Yes of course I understand what you are saying. I think fund managers must have a formal training in stock picking. Yes once we have equity MF exposure for a few years then direct equity is a good option provided one makes the effort to read and learn. Just too lazy to do this!
Very nice and helpful post. It is very well explained. Till now i too used to calculate average returns of the fund by seeing its yearly returns in Value Research with arithmetic average method. I had a gut feeling that it is wrong but didn’t knew the right way to do it. But now i know it does not work when returns vary from year to year. The right way to do it is to calculate the geometric average otherwise known as CAGR.

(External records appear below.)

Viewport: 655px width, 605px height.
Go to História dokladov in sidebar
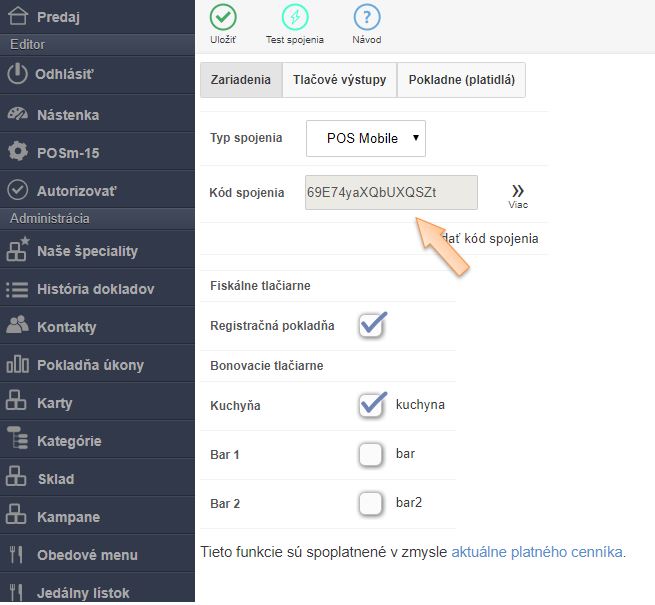(x=95, y=289)
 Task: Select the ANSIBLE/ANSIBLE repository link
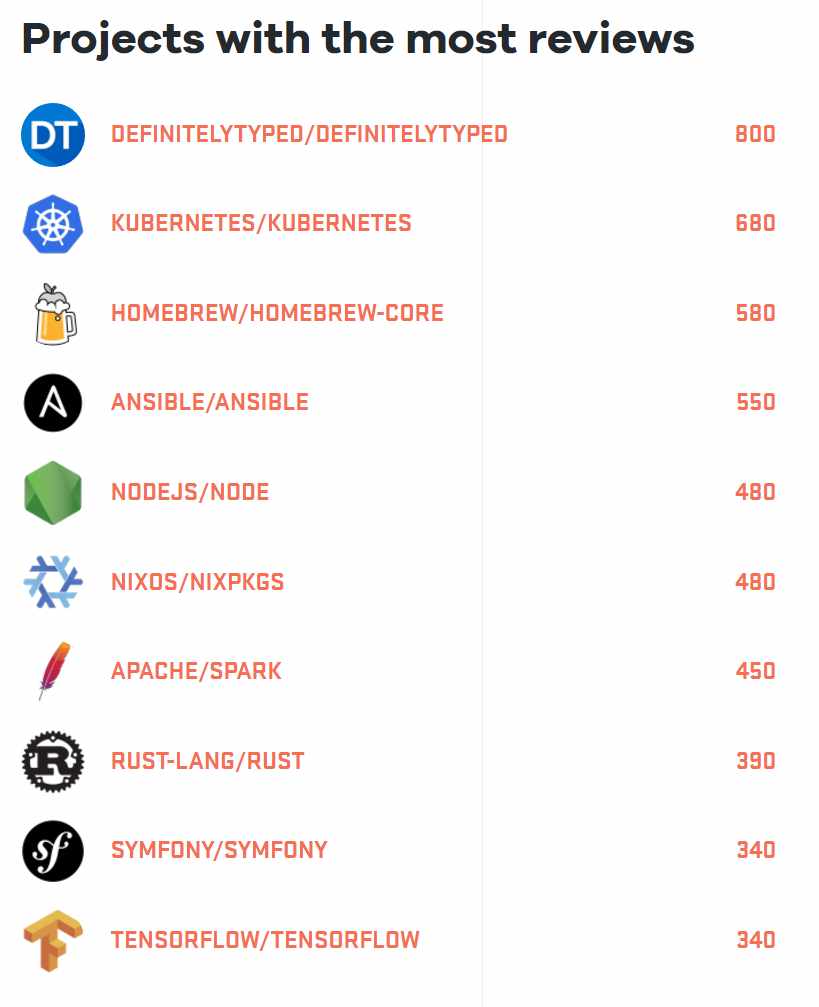[210, 402]
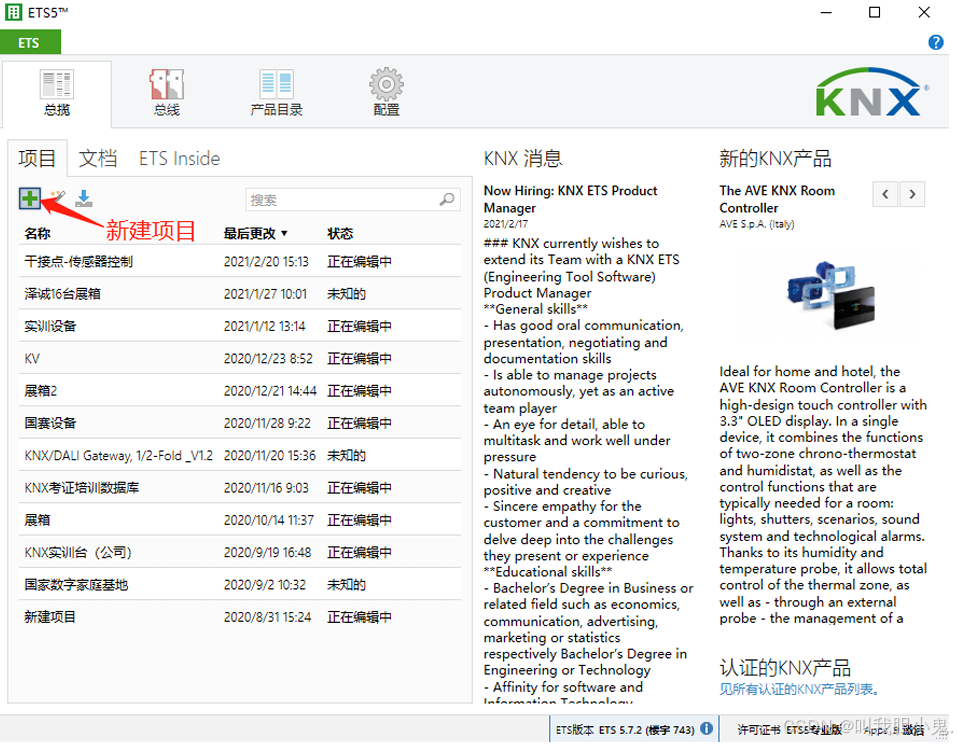The image size is (958, 744).
Task: Click the magnifier icon in search box
Action: point(447,200)
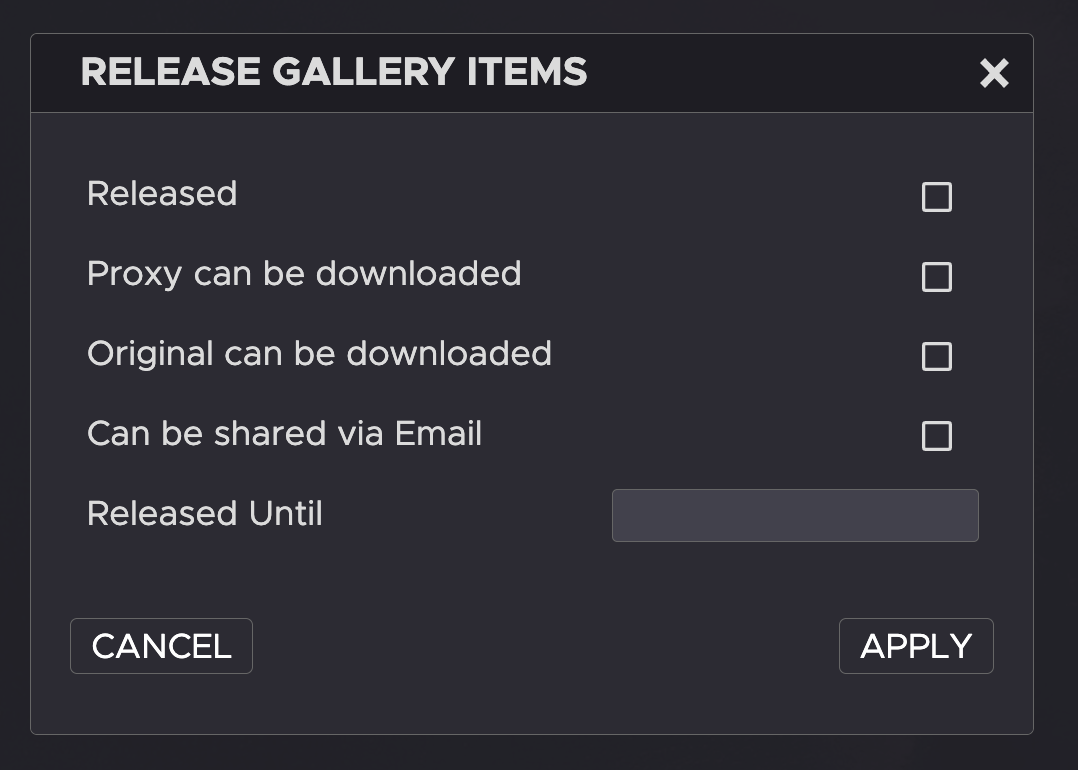
Task: Click the dark backdrop outside the dialog
Action: tap(540, 753)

Yes Ayush. The right way to do is GM with geometric standard deviation. Unfortunately, G-stdev is a product and difficult to make sense of. So I have to resort GM and arithmetic stddev. Easier to understand but technically wrong!
Yes i saw, Geometric Standard Deviation looks more complicated to me.

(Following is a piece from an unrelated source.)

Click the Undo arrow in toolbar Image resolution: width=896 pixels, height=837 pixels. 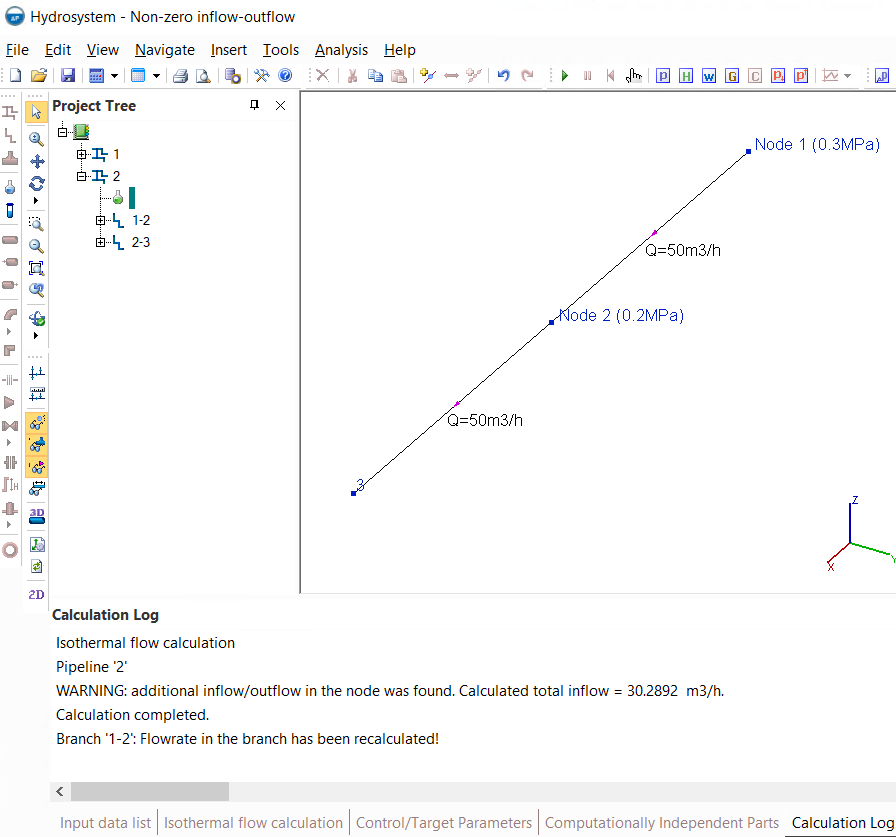click(x=503, y=75)
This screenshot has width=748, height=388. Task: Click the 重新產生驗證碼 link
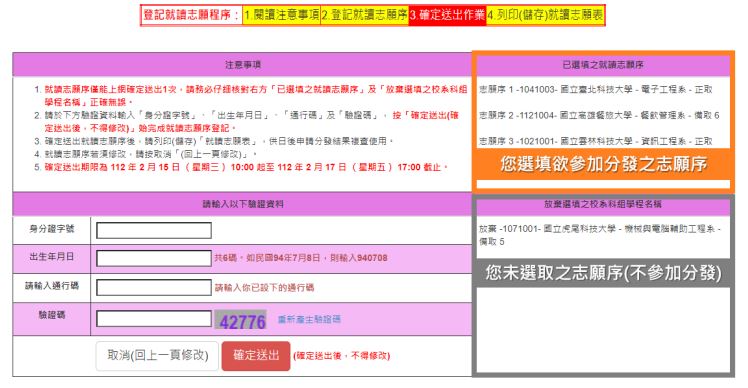(309, 319)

Easy to calculate but difficult to comprehend.
Oh ok.
GEOMETRIC MEAN
TO MAKE SENSE OF IT…
THINK LIKE YOU HAVE 2 CHILDREN
AFTER 10 GENERATIONS
WHAT WILL BE THE AVERAGE POPULATION
THAT IS GEOMETRIC MEAN
Baap re Kya HAi yeh saab . Dimag ki Dahi ho gayii.
ha ha ha! It is simpler than it looks Raj!
NORTH INDIANS MAKES MAZAK OF YOU..
CALL YOU BLACKY’S
WHY DO YOU EVEN BOTHER TO REPLY THEM
FIRST GENERATE SOEM SELF RESPECT IN YOURSELF
THEN GENERATE YOUR INTELLIGENCE
100 x (1+7.361)3 = 123.75, should be 100 x (1+(7.361/100))3 = 123.75,
Thanks. The percentage sign used earlier is missing in this. Have corrected it.
rubbish
INFLATION ..IS DUE TO CORRUPTIONS..
STOCK MARKET LOOSES ARE ACTUALY DUE TO FRAUDS..
WHICH IS DUE TO CORRUPTION AGAIN…
SO DON’T INVEST IN STOCKS UNTIL CORRUPTION IS THERE
YOU CAN DO NOTHING ABOUT INFLATION EXCEPT TO
CURB CONSUMPTION
OR BUY FROM WHOLESALE FOR NECESSARY THINGS
IF YOU WANT TO EARN USING STOCKS
THEN
instead of becoming BULLISH
BECOME BEARISH…
sell and buy
instead of buy and sell
how to earn using stock markets
think like this that your stocks is like an investment..
( like you have bought a shop for selling ladoos )
and sell and buy them many times….
when price falls….
if the price rises don’t sell them…
until that price shoots beyond your initial investment
ie your first price…
problem only arises
when price become stagnant
and for a long time
which i have never seen
very enlightening. thanks to the author for taking pains to educate the beginners. thank you
Dear Pattu,
Very well written as usual. The intent obviously being to educate and not impress. I have used some of your calculators , followed your advice and
built up my goal based portfolio accordingly.
A lot of what you write resonates with people like me . I would not hesitate to contribute if required . Please let me know if i can.
Thanks again for all your efforts.
Sincerely
Paresh
Thank you very much. Appreciate you support.